The title for this post is intentionally misdirectional. It is true that a bunch of conservative Lutherans and Roman Catholics once banned together to vote some Republicans out of office. But there is nuance to the story that ought not be missed. In 1889 the Republican led Wisconsin legislature passed the Bennett Law which required English to be the language used to teach all major subjects in both public and private schools. This was during the era when the Republican platform sought to expand the powers of governmental control and the education was seen as a way to force Americanization. In the city of Milwaukee this meant that German immigrant families would be forced to have their children taught in a language which was not their mother tongue. The Lutheran Church—Missouri Synod and the Wisconsin Evangelical Lutheran Synod saw this as problematic. The old stories about English being the “devil’s speech” or that “loosing German means we loose the Gospel,” play into their reaction. German immigrant church bodies like the Wisconsin and Missouri Synod held on to their language partially by creating and maintaining parochial schools. The tongue used in church was the tongue used in school. The Bennett Law threatened that. So a bunch of WELS and LCMS leaders, along with others from German Roman Catholic and other backgrounds, organized and voted the Republicans out of office in order to repeal the law. It worked. The LCMS would be able to hold onto German, and resist being Americanized, for another quarter of a century until a pair of World Wars forced us out of our parochial system.

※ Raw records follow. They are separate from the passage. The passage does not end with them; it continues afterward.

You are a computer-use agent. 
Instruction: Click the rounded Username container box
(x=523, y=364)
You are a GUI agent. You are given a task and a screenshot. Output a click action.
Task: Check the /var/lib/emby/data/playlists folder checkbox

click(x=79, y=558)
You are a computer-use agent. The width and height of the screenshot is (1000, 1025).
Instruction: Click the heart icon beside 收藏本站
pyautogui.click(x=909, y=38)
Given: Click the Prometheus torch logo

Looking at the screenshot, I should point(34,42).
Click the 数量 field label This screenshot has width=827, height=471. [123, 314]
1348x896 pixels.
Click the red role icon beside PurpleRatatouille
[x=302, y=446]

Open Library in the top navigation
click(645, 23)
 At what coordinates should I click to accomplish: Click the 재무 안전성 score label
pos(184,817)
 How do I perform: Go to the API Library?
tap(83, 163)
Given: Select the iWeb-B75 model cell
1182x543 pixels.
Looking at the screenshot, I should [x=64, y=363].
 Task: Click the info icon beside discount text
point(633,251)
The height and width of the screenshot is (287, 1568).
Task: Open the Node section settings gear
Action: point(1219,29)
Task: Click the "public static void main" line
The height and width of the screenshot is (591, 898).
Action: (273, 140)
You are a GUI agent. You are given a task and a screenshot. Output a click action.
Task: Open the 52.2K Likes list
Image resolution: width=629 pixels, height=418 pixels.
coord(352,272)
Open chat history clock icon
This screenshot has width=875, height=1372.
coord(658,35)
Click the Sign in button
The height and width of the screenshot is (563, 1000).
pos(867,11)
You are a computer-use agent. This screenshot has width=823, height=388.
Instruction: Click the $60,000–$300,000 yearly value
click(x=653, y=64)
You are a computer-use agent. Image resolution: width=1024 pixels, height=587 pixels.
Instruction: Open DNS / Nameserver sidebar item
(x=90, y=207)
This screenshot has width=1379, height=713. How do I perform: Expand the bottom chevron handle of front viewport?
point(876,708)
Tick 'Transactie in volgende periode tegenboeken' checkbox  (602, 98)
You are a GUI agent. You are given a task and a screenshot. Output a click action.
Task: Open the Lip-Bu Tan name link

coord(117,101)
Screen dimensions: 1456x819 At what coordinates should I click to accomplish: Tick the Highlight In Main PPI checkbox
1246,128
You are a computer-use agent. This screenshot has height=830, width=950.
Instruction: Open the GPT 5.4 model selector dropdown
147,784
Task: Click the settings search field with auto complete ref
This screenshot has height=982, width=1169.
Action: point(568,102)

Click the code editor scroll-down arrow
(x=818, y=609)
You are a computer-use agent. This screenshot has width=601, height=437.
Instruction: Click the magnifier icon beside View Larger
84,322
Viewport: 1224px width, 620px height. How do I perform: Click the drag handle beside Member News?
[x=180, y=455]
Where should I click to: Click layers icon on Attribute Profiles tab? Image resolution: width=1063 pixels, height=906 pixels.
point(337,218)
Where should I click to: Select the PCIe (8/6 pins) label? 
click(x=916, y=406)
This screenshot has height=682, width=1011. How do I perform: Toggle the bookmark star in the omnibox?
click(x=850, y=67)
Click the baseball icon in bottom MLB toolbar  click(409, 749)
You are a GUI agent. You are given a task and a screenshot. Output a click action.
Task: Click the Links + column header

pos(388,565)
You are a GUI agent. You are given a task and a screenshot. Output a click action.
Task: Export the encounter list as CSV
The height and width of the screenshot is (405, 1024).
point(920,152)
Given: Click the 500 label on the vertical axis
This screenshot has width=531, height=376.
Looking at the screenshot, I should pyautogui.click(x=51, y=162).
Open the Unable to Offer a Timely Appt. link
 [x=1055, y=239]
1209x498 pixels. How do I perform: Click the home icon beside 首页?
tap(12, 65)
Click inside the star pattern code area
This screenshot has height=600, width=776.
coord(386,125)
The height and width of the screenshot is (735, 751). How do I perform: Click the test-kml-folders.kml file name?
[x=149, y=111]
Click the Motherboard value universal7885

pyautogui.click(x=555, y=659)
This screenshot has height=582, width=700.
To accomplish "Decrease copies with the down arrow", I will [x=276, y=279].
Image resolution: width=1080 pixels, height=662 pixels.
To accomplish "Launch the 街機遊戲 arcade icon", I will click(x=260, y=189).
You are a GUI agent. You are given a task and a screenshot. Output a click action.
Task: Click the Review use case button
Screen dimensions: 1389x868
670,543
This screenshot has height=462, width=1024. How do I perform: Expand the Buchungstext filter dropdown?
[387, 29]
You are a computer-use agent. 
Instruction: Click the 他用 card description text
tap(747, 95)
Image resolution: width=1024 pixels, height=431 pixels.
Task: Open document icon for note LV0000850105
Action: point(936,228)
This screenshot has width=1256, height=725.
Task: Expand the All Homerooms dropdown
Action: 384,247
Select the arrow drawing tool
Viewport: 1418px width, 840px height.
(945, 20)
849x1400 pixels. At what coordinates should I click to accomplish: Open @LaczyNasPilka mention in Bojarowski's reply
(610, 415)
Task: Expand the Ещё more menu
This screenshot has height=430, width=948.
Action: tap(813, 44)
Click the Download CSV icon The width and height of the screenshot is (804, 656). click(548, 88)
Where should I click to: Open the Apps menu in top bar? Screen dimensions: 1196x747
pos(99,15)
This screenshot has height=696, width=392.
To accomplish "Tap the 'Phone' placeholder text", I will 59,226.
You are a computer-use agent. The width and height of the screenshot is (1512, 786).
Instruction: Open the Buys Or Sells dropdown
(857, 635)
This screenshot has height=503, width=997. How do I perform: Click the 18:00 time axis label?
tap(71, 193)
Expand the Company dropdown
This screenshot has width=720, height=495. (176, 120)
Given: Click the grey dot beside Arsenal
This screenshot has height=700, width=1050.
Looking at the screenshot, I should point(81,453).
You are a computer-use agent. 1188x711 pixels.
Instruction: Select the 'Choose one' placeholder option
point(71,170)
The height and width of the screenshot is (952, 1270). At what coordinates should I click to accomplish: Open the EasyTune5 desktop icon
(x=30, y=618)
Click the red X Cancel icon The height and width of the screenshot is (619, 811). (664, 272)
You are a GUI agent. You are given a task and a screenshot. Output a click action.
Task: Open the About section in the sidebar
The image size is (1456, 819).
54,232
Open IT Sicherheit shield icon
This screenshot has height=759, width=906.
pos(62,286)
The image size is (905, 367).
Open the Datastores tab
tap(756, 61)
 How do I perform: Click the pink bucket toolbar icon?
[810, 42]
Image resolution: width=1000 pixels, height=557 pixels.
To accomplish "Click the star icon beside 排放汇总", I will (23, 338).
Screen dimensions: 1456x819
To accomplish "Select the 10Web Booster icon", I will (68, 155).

This is a story that I think can be a helpful corrective for our own day, one that can balance us out a little bit. On the one hand, we see that no particular party or ideal has been wedded to the church once and for all. Lutherans of a conservative and confessional posture have not blindly voted a straight ticket every election, they rallied around something that mattered. For us today, I know many rally around certain issues to guide our voting. On the other, we see that some issues that control us today will not be issues tomorrow. How many of us would fight against a law today which would prohibit us from teaching exclusively in German? I would venture to guess it would be the opposite and that many would like to see something like the Bennett Law passed mandating the use of English.
And so here is the real value of the story, it reminds us that there may actually be good and valid reasons for people doing things with which we disagree. Do issues matter? Yes. Does coming down on the other side of the issue than someone else mean that person is automatically wrong? No. I may disagree with my conservative Lutheran forebears on the dangers of the English language, but that doesn’t mean they were automatically wrong to fight against it. To them, German was the language they heard at font. It was the language in which they heard Gospel preached week after week. It was the language they heard when they knelt to receive our Lord’s body and blood. It was the language of Luther, Walther, and all of the other the fathers of Lutheran Orthodoxy. It was in no small way the language of their faith. Honestly, I’d be surprised if they treated it any less seriously. So in a day and age where everything seems so polarizing, when it seems like the other side could not possibly have a valid opinion, remember that one time a bunch of conservative Lutherans voted republicans out of office and consider why they did even if you might not.